**Textauszug**

::::::

112-Peterson: Sind Sie ein guter Mensch?

Nach Carl Gustav Jung reichen unsere Schatten bis hinab in die Hölle, in jene Abgründe in uns, auf die wir stoßen, wenn wir unseren böswilligen Impulsen auf den Grund gehen. Was wir dort vorfinden, haben wir mit Verbrechern gemein. Eine beängstigende Vorstellung! Und doch kann sie uns dazu verhelfen, uns vor Verletzungen zu schützen.

Charakteristischerweise sind Leute mit posttraumatischen Belastungsstörungen oft naiv gestrickt. Wenn ihnen etwas Schlimmes passiert, was nicht in ihre Philosophie, ihre Weltsicht passt, sind sie nicht darauf vorbereitet. Dann sind sie am Boden zerstört und zerbrechen daran. Wenn Sie jedoch die ganze Bandbreite dessen, zu was Sie fähig sind, kennen, können Sie sich vor solchen Erfahrungen schützen. Denn dieses Wissen hilft Ihnen, andere Menschen besser zu verstehen und klüger und umsichtiger zu handeln.

::::::

**Gezeigte Datensätze**

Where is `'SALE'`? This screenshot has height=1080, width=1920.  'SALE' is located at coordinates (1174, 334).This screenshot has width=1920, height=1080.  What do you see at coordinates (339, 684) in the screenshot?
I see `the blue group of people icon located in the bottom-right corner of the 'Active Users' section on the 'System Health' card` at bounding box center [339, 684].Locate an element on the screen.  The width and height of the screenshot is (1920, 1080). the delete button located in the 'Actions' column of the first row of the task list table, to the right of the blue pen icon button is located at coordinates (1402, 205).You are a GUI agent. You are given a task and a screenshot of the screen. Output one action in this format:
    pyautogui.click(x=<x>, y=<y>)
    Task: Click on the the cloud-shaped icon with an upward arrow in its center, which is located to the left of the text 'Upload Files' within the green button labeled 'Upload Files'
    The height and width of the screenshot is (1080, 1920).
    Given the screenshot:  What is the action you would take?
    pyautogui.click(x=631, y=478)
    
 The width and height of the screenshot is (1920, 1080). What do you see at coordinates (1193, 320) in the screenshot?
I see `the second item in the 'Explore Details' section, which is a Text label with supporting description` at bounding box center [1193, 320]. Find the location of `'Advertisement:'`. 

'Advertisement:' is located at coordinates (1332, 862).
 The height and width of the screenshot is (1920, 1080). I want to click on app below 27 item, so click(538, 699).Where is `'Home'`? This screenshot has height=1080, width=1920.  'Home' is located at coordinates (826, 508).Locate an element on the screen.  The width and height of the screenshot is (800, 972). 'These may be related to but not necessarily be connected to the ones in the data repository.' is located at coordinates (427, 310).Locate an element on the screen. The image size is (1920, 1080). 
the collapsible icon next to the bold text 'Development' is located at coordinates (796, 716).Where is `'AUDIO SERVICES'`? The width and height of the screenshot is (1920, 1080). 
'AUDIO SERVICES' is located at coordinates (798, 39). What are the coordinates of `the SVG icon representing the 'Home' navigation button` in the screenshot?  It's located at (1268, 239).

::::::

**Kurze Aufgabe**
Schreiben Sie bitte aus dem Text über den guten Menschen die Stelle von "112-Peterson: Sind Sie" bis "umsichtiger zu handeln." wortgetreu ab.

**Antwort**
112-Peterson: Sind Sie ein guter Mensch?

Nach Carl Gustav Jung reichen unsere Schatten bis hinab in die Hölle, in jene Abgründe in uns, auf die wir stoßen, wenn wir unseren böswilligen Impulsen auf den Grund gehen. Was wir dort vorfinden, haben wir mit Verbrechern gemein. Eine beängstigende Vorstellung! Und doch kann sie uns dazu verhelfen, uns vor Verletzungen zu schützen.

Charakteristischerweise sind Leute mit posttraumatischen Belastungsstörungen oft naiv gestrickt. Wenn ihnen etwas Schlimmes passiert, was nicht in ihre Philosophie, ihre Weltsicht passt, sind sie nicht darauf vorbereitet. Dann sind sie am Boden zerstört und zerbrechen daran. Wenn Sie jedoch die ganze Bandbreite dessen, zu was Sie fähig sind, kennen, können Sie sich vor solchen Erfahrungen schützen. Denn dieses Wissen hilft Ihnen, andere Menschen besser zu verstehen und klüger und umsichtiger zu handeln.